Copy every line of the records below word for word, leaving out the pictures.

— Start GIVEN RECORDS —

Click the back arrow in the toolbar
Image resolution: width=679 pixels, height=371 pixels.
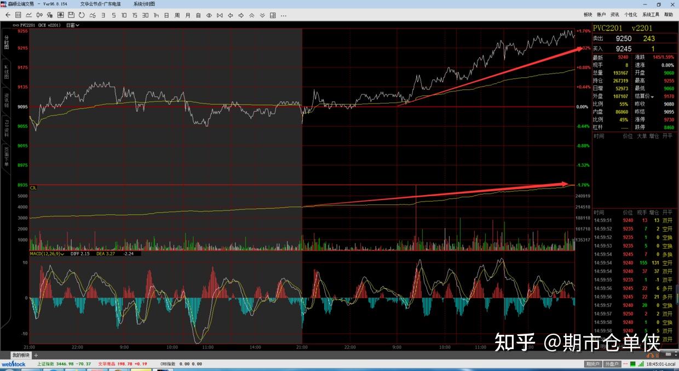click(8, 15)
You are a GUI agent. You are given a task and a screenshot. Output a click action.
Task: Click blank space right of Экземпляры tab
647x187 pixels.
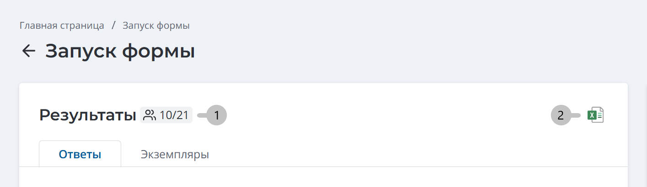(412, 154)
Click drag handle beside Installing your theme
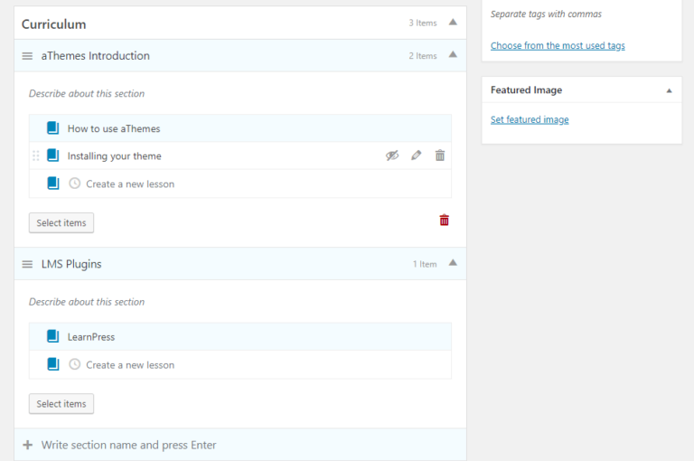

— End GIVEN RECORDS —

## ANSWER TO THIS PROBLEM
Click the back arrow in the toolbar
Image resolution: width=679 pixels, height=371 pixels.
click(8, 15)
You are a GUI agent. You are given a task and a screenshot. Output a click action.
Task: Click blank space right of Экземпляры tab
647x187 pixels.
(412, 154)
Click drag handle beside Installing your theme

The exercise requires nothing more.